** Opening Information shown block **

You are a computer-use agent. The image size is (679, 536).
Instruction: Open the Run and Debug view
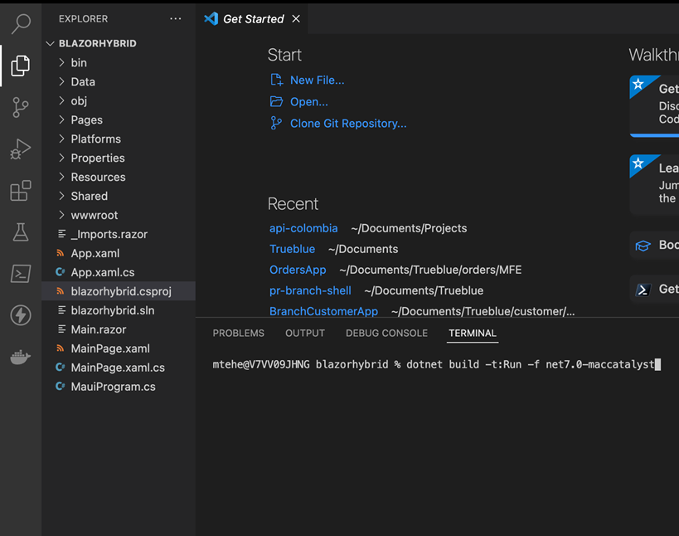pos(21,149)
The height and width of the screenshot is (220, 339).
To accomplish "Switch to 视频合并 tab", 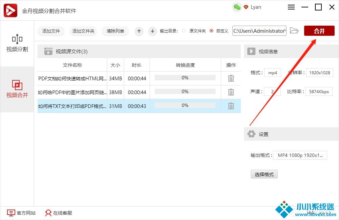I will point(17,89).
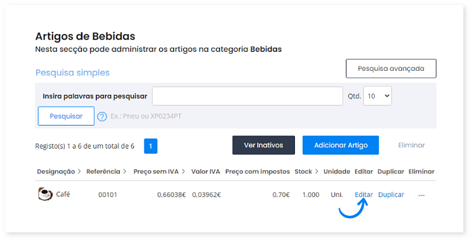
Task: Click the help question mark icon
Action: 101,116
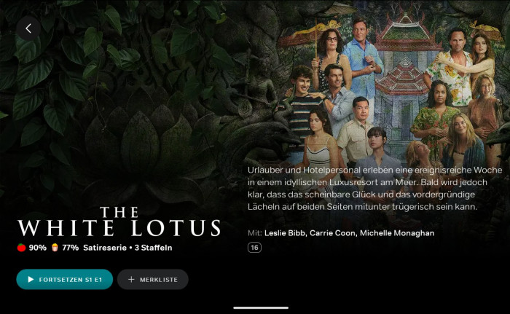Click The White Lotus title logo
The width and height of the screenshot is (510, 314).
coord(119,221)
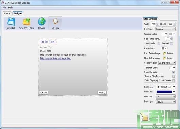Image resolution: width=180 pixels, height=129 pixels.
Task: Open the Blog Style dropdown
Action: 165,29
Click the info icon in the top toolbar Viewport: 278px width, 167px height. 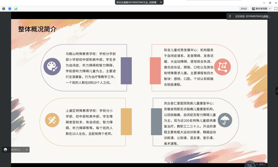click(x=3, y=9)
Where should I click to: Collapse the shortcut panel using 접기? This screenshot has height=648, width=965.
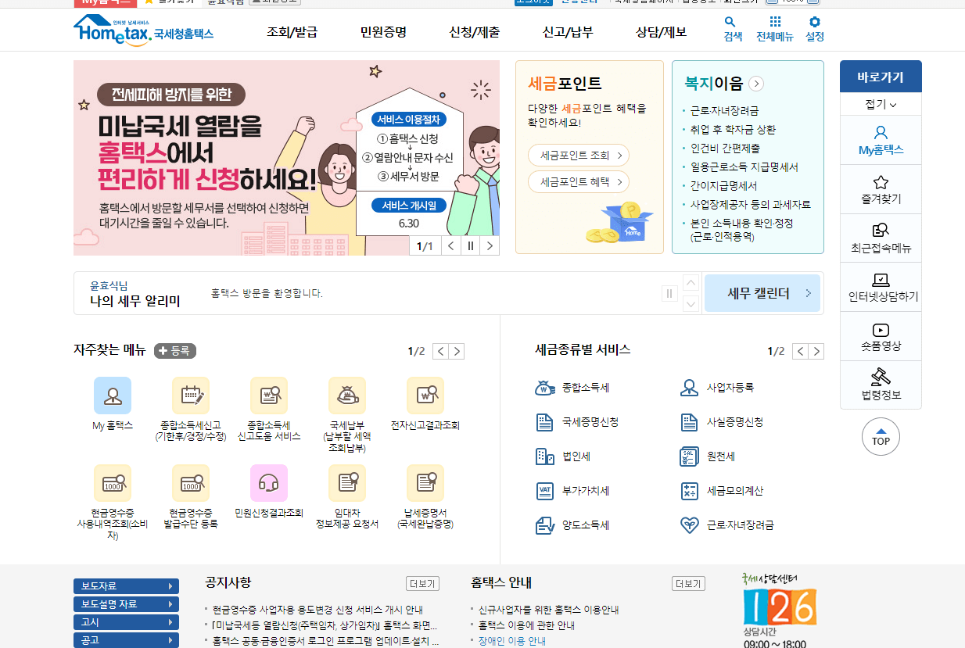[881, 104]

** Closing Information shown block **
** Opening Information shown block **

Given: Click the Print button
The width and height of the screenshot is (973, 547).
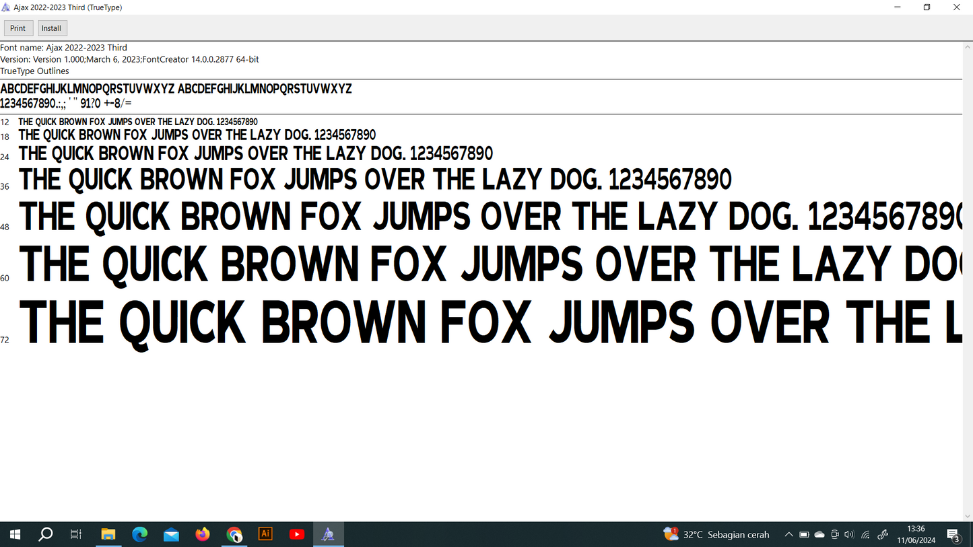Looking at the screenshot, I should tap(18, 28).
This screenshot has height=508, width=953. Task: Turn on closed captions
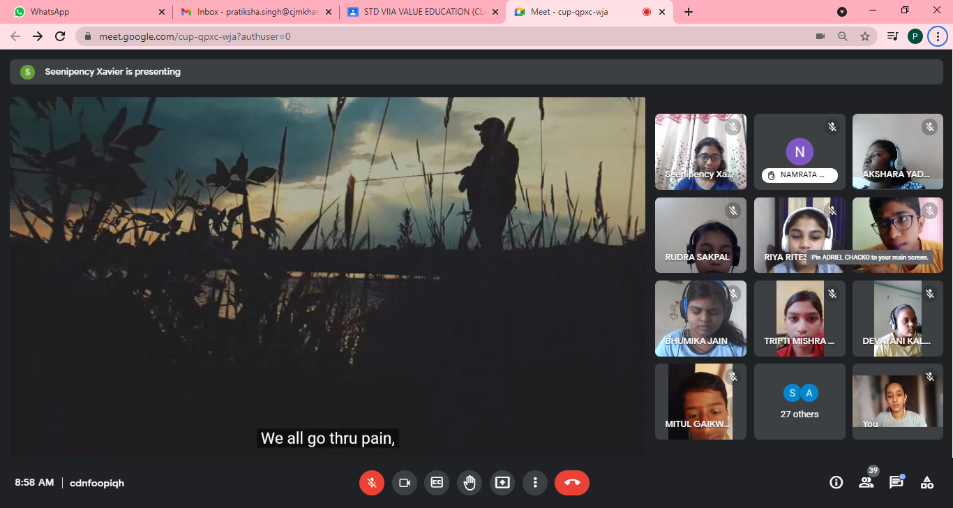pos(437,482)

** Closing Information shown block **

## Task instructions
Quote word for word only the lines above from the one containing "You are a computer-use" through the one containing "The height and". Pictures stay out of your copy.

## Result below
You are a computer-use agent. The image size is (679, 536).
Instruction: Open the Run and Debug view
pos(21,149)
The height and width of the screenshot is (220, 339).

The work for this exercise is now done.